In many cities, one crucial yet often overlooked event offers a unique chance to strengthen ties between elected officials and the public: the annual city council retreat. This special meeting, typically held outside the formal council chambers, focuses on strategic planning, team building, and goal setting. Unlike regular council meetings, these retreats create a more relaxed and collaborative environment, fostering open dialogue and forward-thinking visioning.
Two aspects of council retreats make them relevant. First, these meetings tend to establish the direction that a city council will take over the next few years. This can become controversial later when residents question why a city council is prioritizing a specific topic, especially if the decision originated from discussions during a retreat. This is a very early opportunity to establish a publicly informed agenda for the various issues and policy cycles that will take place.
Second, public participation or observation in a city council retreat varies based on its structure, goals, and local government laws or practices regarding transparency. In some cases, pre-retreat feedback may be gathered to inform discussions among elected officials and senior staff about goals, challenges, and priorities. While many city council retreats are classified as public meetings and subject to open meeting laws ensuring transparency and public access, resident involvement is typically limited to observing the proceedings.
The council retreat is often considered a working session meant to provide a space away from the traditional working environment, avoiding problems that arise from partisan differences or contentious public meetings and comment periods. That said, such a process should catch the attention of democratic innovation practitioners, political reformers, and the public at large.
These processes should go beyond internal strategic planning and serve as opportunities to thoughtfully integrate public input—before, during, and after the retreat. While they often focus on strengthening relationships among council members, they also present a critical chance to address declining trust in institutions and elected officials. By fostering collaboration between the public and elected leaders, these retreats can help bridge divides, reduce polarization, and create a shared vision for the community’s policy direction and action plan.
Designing a more inclusive, participatory, and publicly engaged city council retreat process requires rethinking traditional formats and intentionally integrating community voices at multiple stages, including:
- Pre-retreat public engagement for understanding community-generated agenda topics and challenges and even mapping the community assets and opportunities that exist. These can include community forums in different neighborhoods to gather residents’ perspectives, or online crowdsourcing, such as surveys, or apps like Pol.is, to collect feedback on what matters most to residents. This can provide an initial baseline of perspectives where the public are included early in the process.
- Public participation during the retreat, including presentations and facilitated breakout groups, where community members learn alongside with council members on specific topics (e.g., housing, transportation, equity) and then generate goal setting ideas collaboratively and brainstorm solutions to key issues. Participants could involve some mixture of open participation, selected outreach to marginalized communities and sortition. This provides an opportunity for small group deliberation which is proven to help build internal efficacy and trust.

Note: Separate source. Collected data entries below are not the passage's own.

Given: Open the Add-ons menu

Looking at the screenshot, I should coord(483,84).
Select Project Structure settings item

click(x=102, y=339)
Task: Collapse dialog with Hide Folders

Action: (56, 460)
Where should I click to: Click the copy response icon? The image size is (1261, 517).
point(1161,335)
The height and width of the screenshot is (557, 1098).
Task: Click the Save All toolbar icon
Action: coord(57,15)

- Post-event public participation that consists of public evaluation of the process, as well as an opportunity to engage on the retreat outcomes. This allows for a feedback loop to be created by having the public feel like they are included throughout a decision-making process, both in terms of creating an initial policy agenda but also in terms of participating in council meetings on select issues.

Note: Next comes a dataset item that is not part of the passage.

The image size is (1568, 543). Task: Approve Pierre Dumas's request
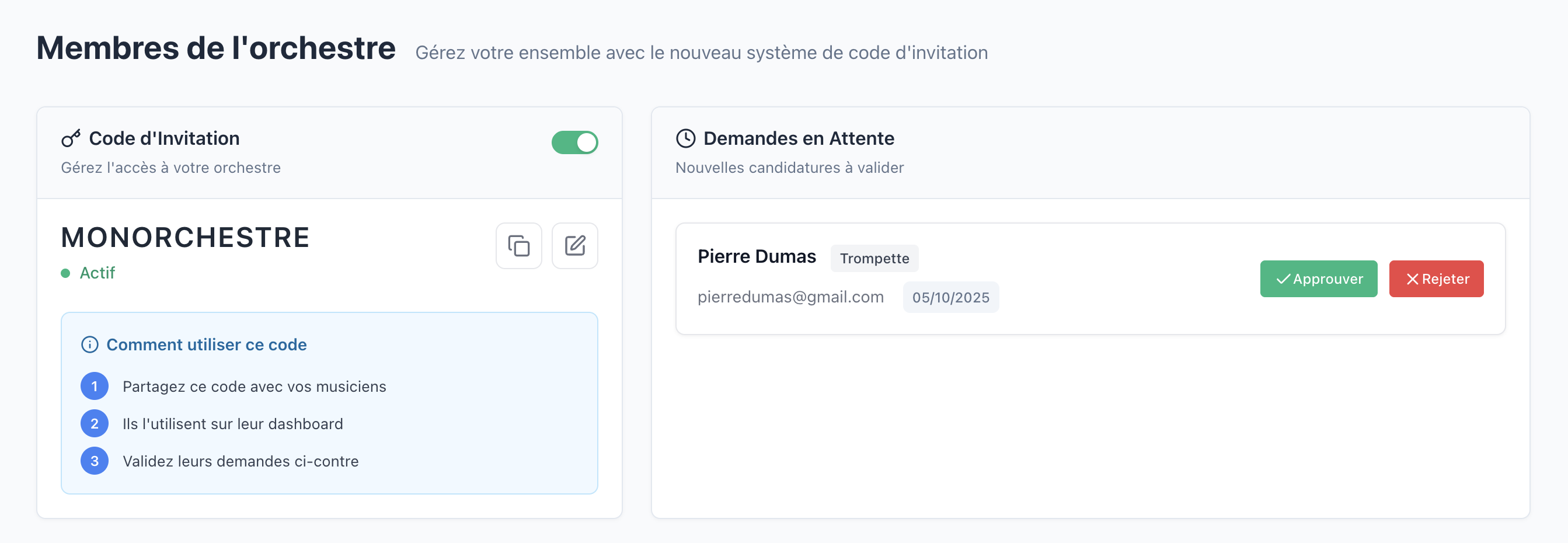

This type of process should be designed for hybrid engagement to increase accessibility for those unable to attend physically. It would need to involve equitable supports like multilingual interpretation services to remove language barriers. A digital component would include real time streaming at a minimum, but also the possibility for public commenting and live polling to allow (in-person and online) attendees to contribute ideas and/or vote on priorities.

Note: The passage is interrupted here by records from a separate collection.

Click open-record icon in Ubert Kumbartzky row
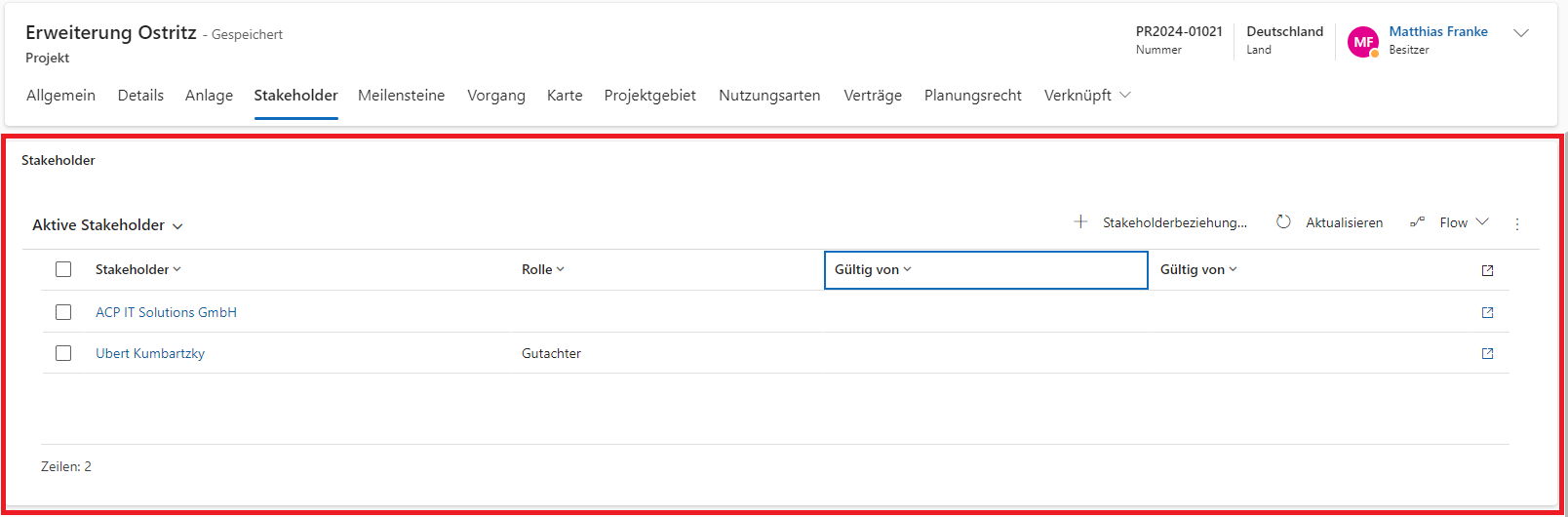(1487, 354)
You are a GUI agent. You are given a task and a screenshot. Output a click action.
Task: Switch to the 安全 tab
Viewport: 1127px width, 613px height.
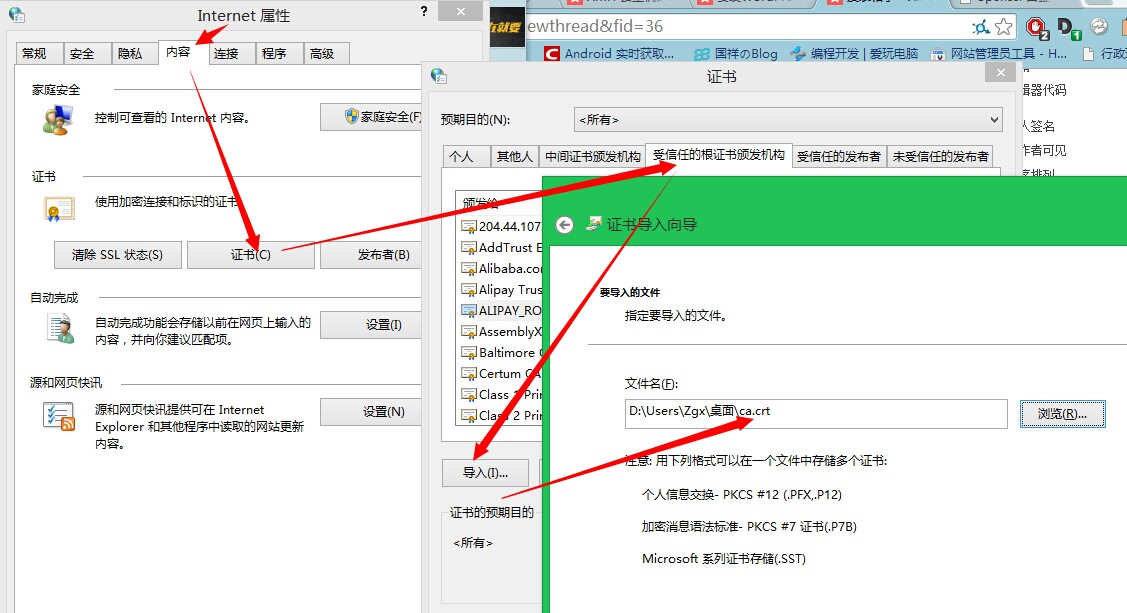(x=82, y=54)
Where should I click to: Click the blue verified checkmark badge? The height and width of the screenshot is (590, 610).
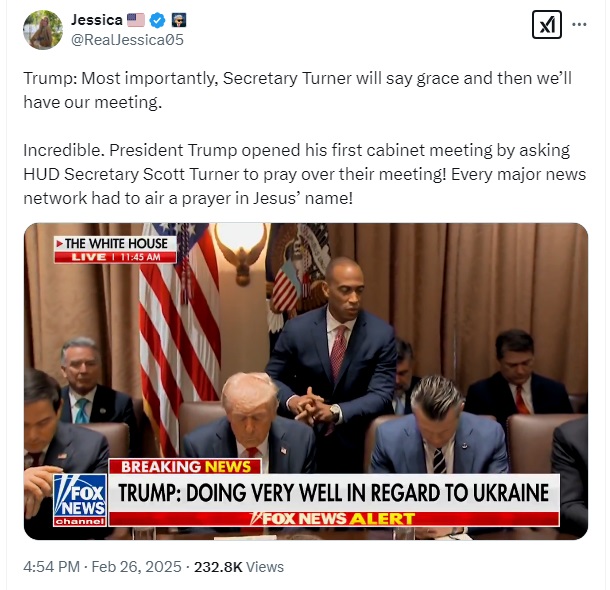point(158,20)
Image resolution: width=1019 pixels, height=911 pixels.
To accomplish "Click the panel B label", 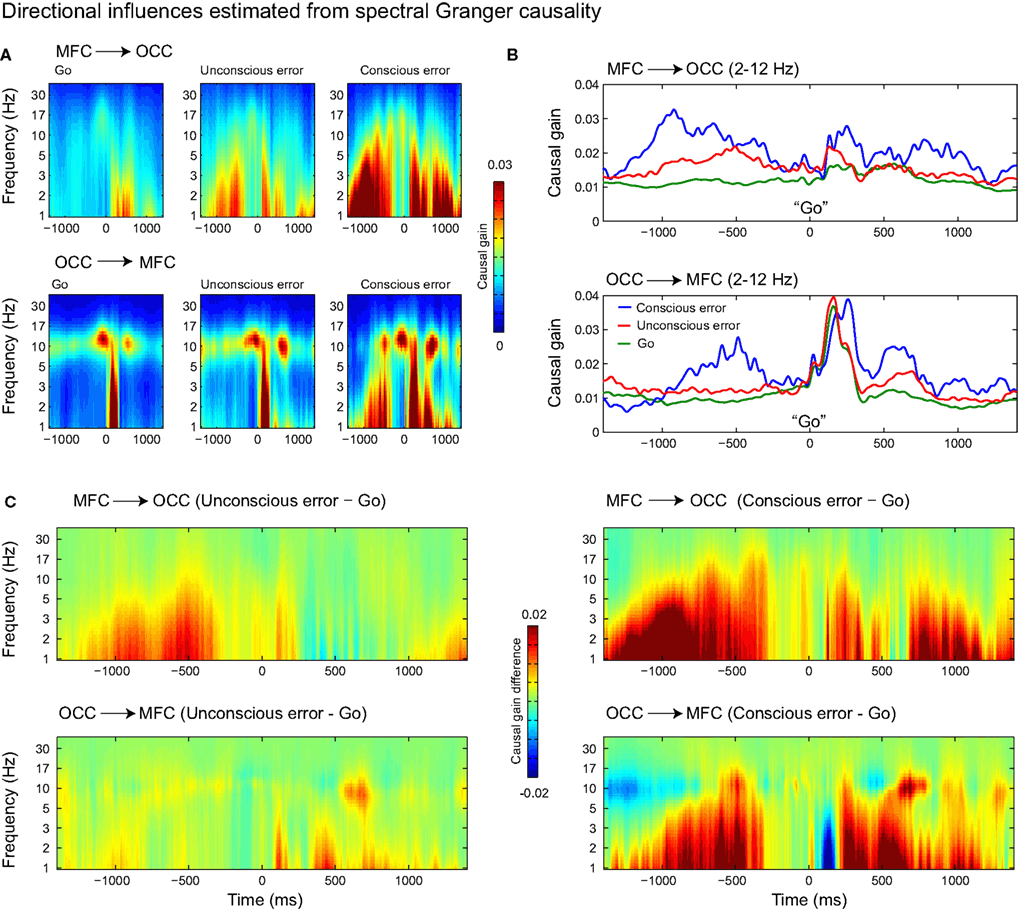I will (512, 55).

The retreat would still include council member-only sessions, providing an opportunity to reflect on input and deliberations with residents while focusing on prioritizing tangible community goals as political leaders.
Keeping with a new spirit of public participation, staff and leaders could further offer an opportunity for the public to reflect on how retreat priorities are being met over the long term. Moreover, an altogether unique way to approach a council retreat would be to create a simultaneous hybrid style citizens’ assembly and elected official body, like what occurs in Belgium’s deliberative committees, or what has happened in Boulder’s recent community and council forum.
Overall, a democratically reimagined traditional city council retreat would then become a collaborative strategic planning event that builds stronger connections between elected officials and the communities they serve.